Мембрана заверещала. Даже на расстоянии был слышен ее высокий звук.
Лицо у командира полка напряглось, вытянулось, начало подергиваться. Глаза его вдруг сверкнули белками, ослепительными на темном, как мореный дуб, лице, и он, известный в дивизии как тихий и невозмутимый человек, очень похожий своим ровным характером на Остроухова, закричал в трубку с совершенным бешенством, являя свой, где-то глубоко в нем дремавший восточный темперамент во всем его накале, от бешенства даже с акцентом произнося слова:
— Как допустил? А потому, что немцы меня не спрашивают, в кого стрелять, кого убивать! С бойцами в атаку шел, личный пример показывал…
Мембрана заверещала еще громче, заставив командира полка замолчать.
— Я ему не приказывал ходить! Я только полком командую, дивизионными комиссарами я не командую! Они не в моем подчинении. Я сам у них в подчинении! Пехота лежала, вставать не хотела. Надо огневые точки артогнем давить, тогда пехота сама в атаку пойдет, не надо ее комиссарам поднимать!..

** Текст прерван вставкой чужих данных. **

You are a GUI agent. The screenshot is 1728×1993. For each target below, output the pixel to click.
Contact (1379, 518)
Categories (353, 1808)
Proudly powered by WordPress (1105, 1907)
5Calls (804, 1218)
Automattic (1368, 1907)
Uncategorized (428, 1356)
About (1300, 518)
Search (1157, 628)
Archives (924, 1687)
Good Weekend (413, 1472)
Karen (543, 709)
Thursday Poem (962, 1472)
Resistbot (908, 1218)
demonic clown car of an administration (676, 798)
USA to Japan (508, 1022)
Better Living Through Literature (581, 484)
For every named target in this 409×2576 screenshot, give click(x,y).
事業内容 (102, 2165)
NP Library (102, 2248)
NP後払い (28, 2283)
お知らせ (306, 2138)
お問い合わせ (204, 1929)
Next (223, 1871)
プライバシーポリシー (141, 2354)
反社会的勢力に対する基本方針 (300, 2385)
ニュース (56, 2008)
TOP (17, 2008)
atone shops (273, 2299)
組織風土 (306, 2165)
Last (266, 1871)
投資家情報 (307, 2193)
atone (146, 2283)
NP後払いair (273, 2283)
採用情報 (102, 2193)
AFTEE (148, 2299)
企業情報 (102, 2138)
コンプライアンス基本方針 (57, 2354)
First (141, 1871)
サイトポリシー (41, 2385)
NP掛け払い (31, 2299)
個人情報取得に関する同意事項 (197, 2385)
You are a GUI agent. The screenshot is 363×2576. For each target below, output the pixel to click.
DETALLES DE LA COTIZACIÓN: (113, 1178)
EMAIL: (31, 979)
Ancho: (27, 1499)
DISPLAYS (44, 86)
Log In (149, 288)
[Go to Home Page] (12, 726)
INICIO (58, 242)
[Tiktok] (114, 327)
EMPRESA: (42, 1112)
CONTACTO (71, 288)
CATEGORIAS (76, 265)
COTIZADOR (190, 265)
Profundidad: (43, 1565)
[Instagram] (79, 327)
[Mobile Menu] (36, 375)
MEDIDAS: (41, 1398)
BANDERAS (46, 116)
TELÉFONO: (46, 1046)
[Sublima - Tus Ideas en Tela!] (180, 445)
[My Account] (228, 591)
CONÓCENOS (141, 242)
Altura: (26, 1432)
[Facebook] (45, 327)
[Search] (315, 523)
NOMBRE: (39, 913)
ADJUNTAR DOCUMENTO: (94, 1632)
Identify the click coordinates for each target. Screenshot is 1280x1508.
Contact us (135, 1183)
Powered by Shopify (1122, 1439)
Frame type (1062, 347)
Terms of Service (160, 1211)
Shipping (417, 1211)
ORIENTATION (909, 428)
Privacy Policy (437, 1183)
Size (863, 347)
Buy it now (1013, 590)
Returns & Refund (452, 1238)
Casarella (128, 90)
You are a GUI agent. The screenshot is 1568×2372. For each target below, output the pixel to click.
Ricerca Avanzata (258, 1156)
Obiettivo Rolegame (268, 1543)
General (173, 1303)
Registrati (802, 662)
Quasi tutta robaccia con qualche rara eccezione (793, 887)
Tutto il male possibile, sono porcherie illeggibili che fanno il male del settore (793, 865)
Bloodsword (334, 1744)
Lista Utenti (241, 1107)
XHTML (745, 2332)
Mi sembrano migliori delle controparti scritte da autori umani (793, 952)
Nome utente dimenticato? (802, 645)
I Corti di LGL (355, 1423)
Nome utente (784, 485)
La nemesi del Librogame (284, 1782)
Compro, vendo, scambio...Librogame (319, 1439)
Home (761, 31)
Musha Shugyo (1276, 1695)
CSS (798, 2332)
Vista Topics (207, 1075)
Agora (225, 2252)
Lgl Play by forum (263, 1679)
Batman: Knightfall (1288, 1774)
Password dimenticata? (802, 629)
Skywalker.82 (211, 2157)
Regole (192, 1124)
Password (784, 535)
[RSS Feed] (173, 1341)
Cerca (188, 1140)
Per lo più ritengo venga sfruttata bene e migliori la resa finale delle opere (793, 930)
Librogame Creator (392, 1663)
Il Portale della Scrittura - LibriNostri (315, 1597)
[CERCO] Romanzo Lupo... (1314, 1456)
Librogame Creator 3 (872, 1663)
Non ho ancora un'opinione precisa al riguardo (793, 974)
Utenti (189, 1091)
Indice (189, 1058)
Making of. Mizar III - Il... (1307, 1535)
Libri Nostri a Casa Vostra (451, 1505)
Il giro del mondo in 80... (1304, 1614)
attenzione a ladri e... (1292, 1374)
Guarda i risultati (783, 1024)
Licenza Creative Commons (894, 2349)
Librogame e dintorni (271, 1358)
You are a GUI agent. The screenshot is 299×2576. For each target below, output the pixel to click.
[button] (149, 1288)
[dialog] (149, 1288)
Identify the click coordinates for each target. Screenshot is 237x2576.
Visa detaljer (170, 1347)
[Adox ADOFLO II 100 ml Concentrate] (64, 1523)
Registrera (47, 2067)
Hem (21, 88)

Федянский утих, заговорил спокойней.
— Тело? Не могу доставить тело, нет его тела. Прямое попадание, воронка — и все!
Теперь, когда связь действовала и задача Платонова была выполнена, ему можно было отправляться назад.
Но получилось иначе.
Внезапно мелькающих фигурок на поле стало больше. Они перемещались беспорядочно, в какой-то непонятной суетливости и казались плоскими тенями в серо-желтой пыльной мгле. Происходило что-то важное, потому что в воронке послышались восклицания, все пришли в беспокойство, тоже засуетились, полезли на край смотреть. Высунувшись, Платонов смотрел туда же, куда и все, но ровно ничего не понимал. Не понимал, что означает эта суета и мелькание, перемещение фигур на поле, не понимал, где кто, кто это бежит куда-то вправо, кто те, что бегут им навстречу и влево и еще куда-то. Комбат с босой забинтованной ногой, приподнявшись из воронки по грудь, взмахивал руками, что-то кричал отчаянно и сердито, как будто те, что мелькали в пыльной мгле, могли его слышать, и порывался выползти из воронки, порывался туда, в непонятное паническое мелькание человеческих силуэтов. Но раненая нога не пускала его, тянула назад, и он только скользил и срывался на крутизне скоса.
Часть фигур была совсем близко, бежала прямо на воронку, видясь призрачно, зыбко, рассыпание, и Платонов, напрягши зрение, вдруг различил, что это немцы. С тех пор, как началась война, он видел их, должно быть, сотни раз — в кино, на фотографиях, на рисунках. Но впервые видел воочию, живых, настоящих, и, увидев, даже не сразу осознал, что это и есть немцы, а осознав, удивился, что они одновременно и похожи, и не похожи на то, что он видел, какими себе их представлял.
В воронке торопливо, с бледными лицами налаживали оружие, кое-кто уже стрелял, и Платонов тоже принялся стрелять — сначала из своего пистолета, потом из винтовки, когда ранило стрелявшего из нее солдата и солдат этот, оставив винтовку на краю, сполз по склону воронки на дно.